Domestic brokerage PL Capital has trimmed its targets for Nifty50 index, while making some key rejigs in its model portfolio, which includes select high conviction picks across various sectors.
It has removed select growth, export and crude-related stocks, with remaining positive on consumption, consumer spending and staples.
Nifty50 index has experienced a 3.8 per cent decline year-to-date, driven by sluggish domestic demand, reduced earnings per share (EPS) expectations, and significant foreign institutional investor (FII) selling. These elements have compounded the challenges faced by the Indian market, amid ongoing global tariff conflicts. PL Capital attributes this decline to reciprocal tariff measures primarily by the United States, aimed at revitalising domestic manufacturing.

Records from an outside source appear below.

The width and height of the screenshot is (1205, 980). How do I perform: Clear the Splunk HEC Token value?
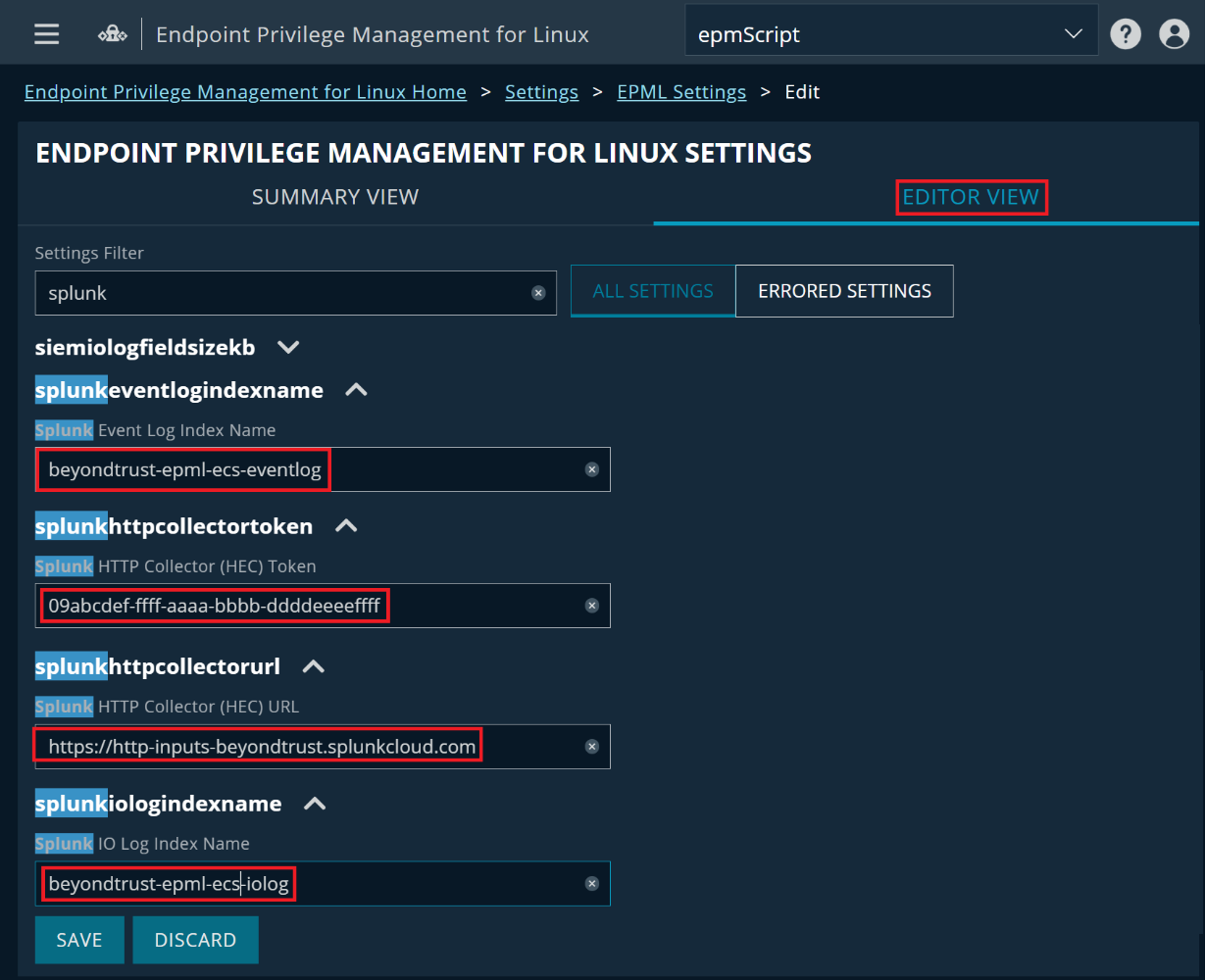(x=592, y=606)
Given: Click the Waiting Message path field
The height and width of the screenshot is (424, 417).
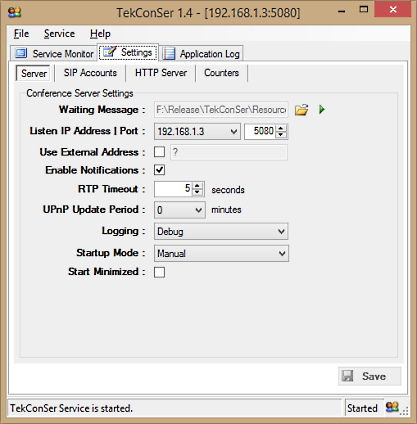Looking at the screenshot, I should coord(221,110).
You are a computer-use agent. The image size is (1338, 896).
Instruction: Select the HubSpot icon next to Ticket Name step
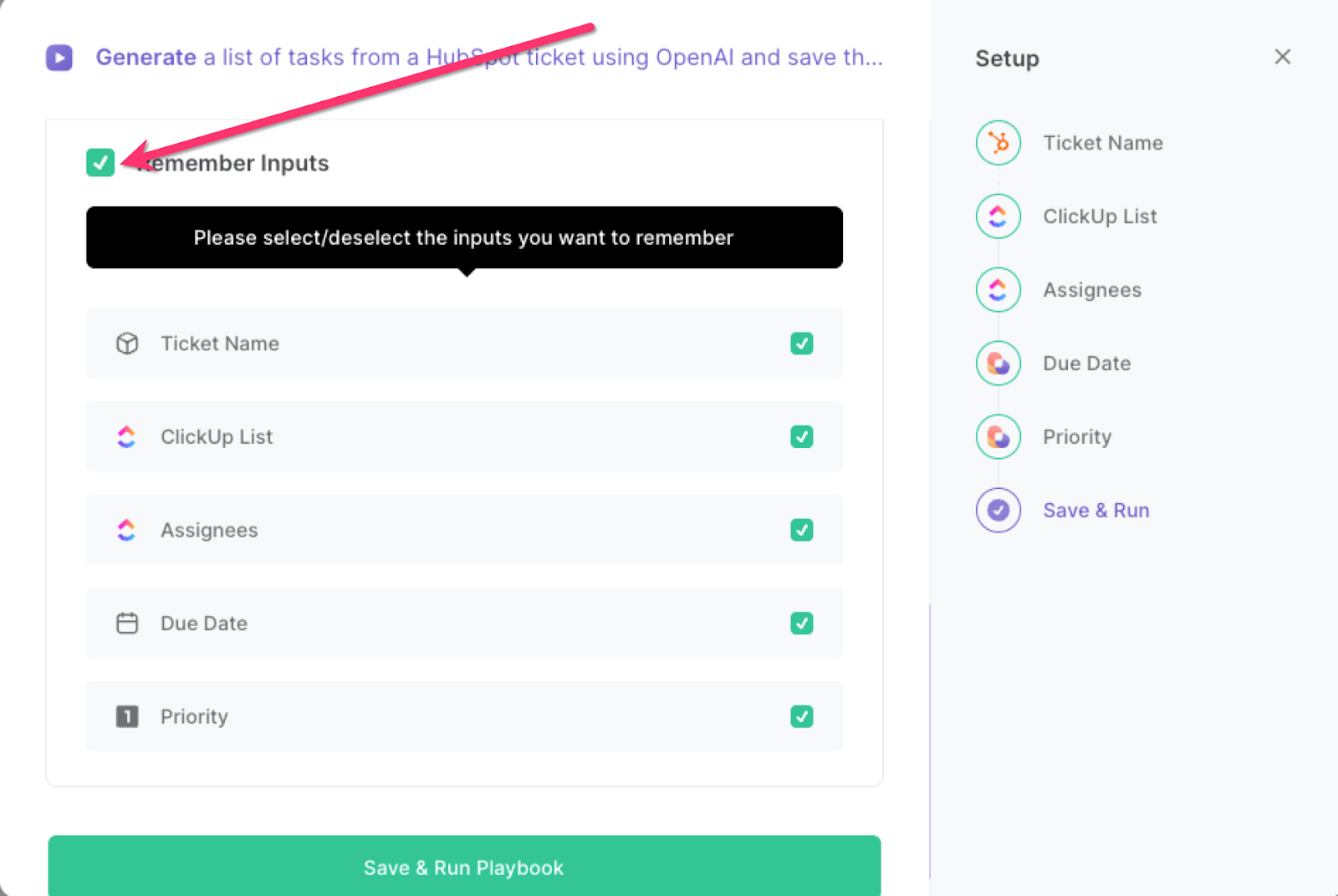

The ongoing US-China tariff war remains a critical strategic issue that is unlikely to be resolved soon. This standoff is expected to affect global supply chains, trimming off 0.5 per cent from global GDP growth in the first half of 2026, and increasing volatility in commodity and currency markets. "Prolonged tariff wars could impact IT services and negate benefits from lower crude prices," said PL Capital.
Domestically, the Reserve Bank of India's recent 50 basis points rate cuts have not yet translated into increased consumer spending, despite a significant drop in food inflation. The central bank has also reduced GDP growth estimates for FY26 by 20 basis points. "The outlook remains hazy with global cues influencing domestic demand," said PL Capital.
PL Capital projects domestic sectors including hospitals, pharmaceuticals, retail, select staples, banks, defence, and power to perform well in the near term. "These sectors are expected to outperform as global uncertainties persist," said PL Capital. It forecasted Nifty's EPS to be 6.2 per cent lower for FY26 and 5.6 per cent for FY27.
The brokerage firm forecast sees Nifty50 valued at a 7.5 per cent discount to its 15-year average price-to-earnings ratio, setting a March 2027 EPS target of 1460 and a 12-month target of 25,521. In a bull case scenario, Nifty50 could reach 27,590, but a bear scenario might see it dip to 24,831, reflecting market volatility, it said.
Market dynamics show mixed demand, with rural areas displaying positivity while urban demand remains sluggish. Sectors like telecom, asset management companies (AMCs), travel, electronics manufacturing services (EMS), metals, hospitals, pharmaceuticals, and durables are poised to lead profit before tax (PBT) growth, while banks, building materials, logistics, and oil and gas face declines.
Commodities are expected to remain volatile, impacting metals and oil and gas sectors. "Bank credit growth and net interest margins face pressure, with further rate cuts likely impacting margins," said PL Capital. The report underscores cautious optimism for specific domestic sectors amid external economic pressures.
"We are removing Infosys, Reliance Industries, Larsen & Toubro, Polycab India and Doms Industries from the conviction picks. This stems from near term growth challenges and emerging market context around global tariff wars, uncertainty in crude prices and limited scope of re-rating. We add ITC, IRCTC, KEI, Triveni Turbine and Eris Lifesciences in conviction picks," PL capital added.